┌────────

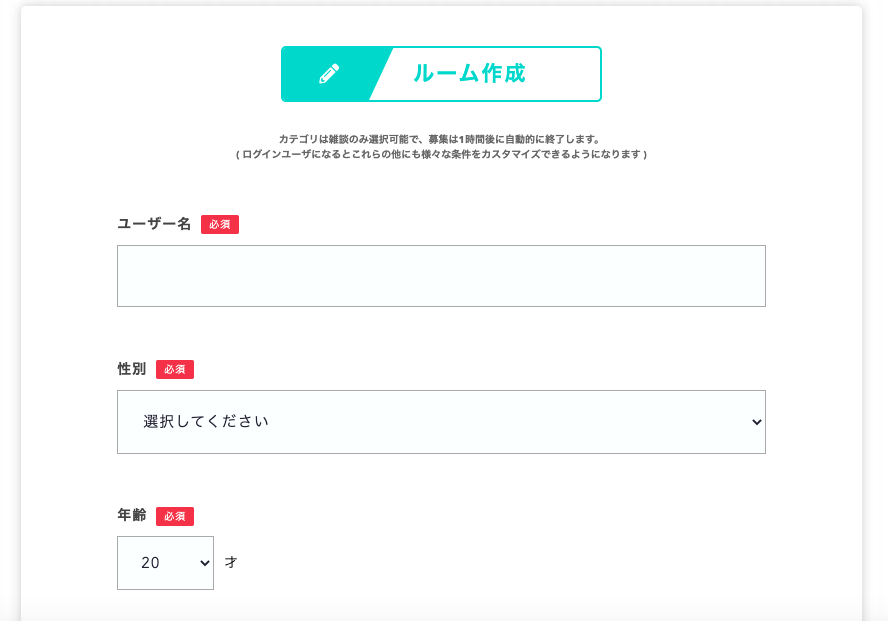Click the 性別 field label
Image resolution: width=888 pixels, height=621 pixels.
click(132, 369)
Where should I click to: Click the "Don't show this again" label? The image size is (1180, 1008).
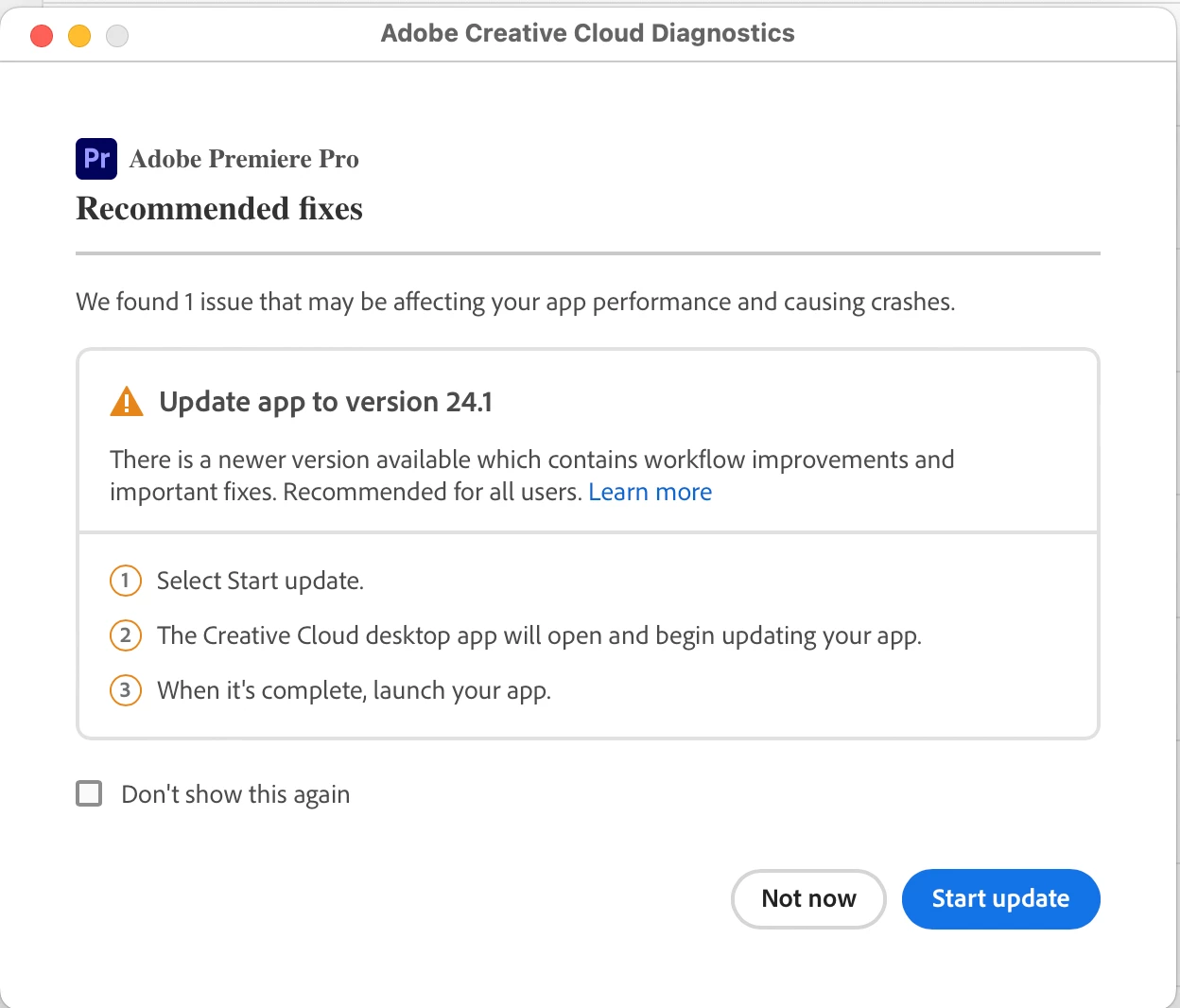click(x=235, y=794)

└────────

- _The problem_
I need the lines from the line holding "Where should I" through the end of the material, inclusive, restated word for word and without pictures.

- _Written solution_
Where should I click to: Click the "Don't show this again" label? The image size is (1180, 1008).
click(x=235, y=794)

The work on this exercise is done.